With the records in front of you, set every one of them down exactly.

START Records provided

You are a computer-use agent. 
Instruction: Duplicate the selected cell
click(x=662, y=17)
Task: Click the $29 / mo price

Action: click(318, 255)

END Records provided

Task result:
You are a computer-use agent. 
Instruction: Duplicate the selected cell
click(x=662, y=17)
Task: Click the $29 / mo price

Action: click(318, 255)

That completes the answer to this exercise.